━━ SOURCE DATA ━━

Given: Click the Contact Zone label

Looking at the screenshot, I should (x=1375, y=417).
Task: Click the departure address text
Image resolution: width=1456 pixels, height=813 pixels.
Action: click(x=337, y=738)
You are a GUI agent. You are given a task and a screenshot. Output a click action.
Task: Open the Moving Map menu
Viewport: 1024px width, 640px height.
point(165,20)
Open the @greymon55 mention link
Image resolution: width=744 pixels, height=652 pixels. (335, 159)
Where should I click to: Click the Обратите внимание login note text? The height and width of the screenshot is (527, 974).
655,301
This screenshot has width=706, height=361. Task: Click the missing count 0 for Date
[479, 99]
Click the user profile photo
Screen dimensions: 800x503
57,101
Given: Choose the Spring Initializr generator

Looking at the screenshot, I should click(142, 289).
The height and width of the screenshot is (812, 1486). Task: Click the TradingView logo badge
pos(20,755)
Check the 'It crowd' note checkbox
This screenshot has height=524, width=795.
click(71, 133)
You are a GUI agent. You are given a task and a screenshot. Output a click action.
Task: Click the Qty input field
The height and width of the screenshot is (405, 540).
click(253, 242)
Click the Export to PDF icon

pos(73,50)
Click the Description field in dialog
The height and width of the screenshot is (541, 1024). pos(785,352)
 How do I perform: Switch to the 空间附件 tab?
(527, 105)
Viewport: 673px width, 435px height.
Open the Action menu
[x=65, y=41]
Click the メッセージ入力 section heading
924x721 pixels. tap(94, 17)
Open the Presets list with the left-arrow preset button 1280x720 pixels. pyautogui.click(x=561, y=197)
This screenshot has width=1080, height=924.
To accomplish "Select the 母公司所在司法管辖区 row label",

━━━

■ WORK REQUIRED: Exactly as they appear, write out the lines from the one containing "Open the Action menu" through the final line of the entries above, both included.

■ ANSWER FOR THIS EXERCISE:
Open the Action menu
[x=65, y=41]
Click the メッセージ入力 section heading
924x721 pixels. tap(94, 17)
Open the Presets list with the left-arrow preset button 1280x720 pixels. pyautogui.click(x=561, y=197)
This screenshot has width=1080, height=924.
To accomplish "Select the 母公司所在司法管辖区 row label",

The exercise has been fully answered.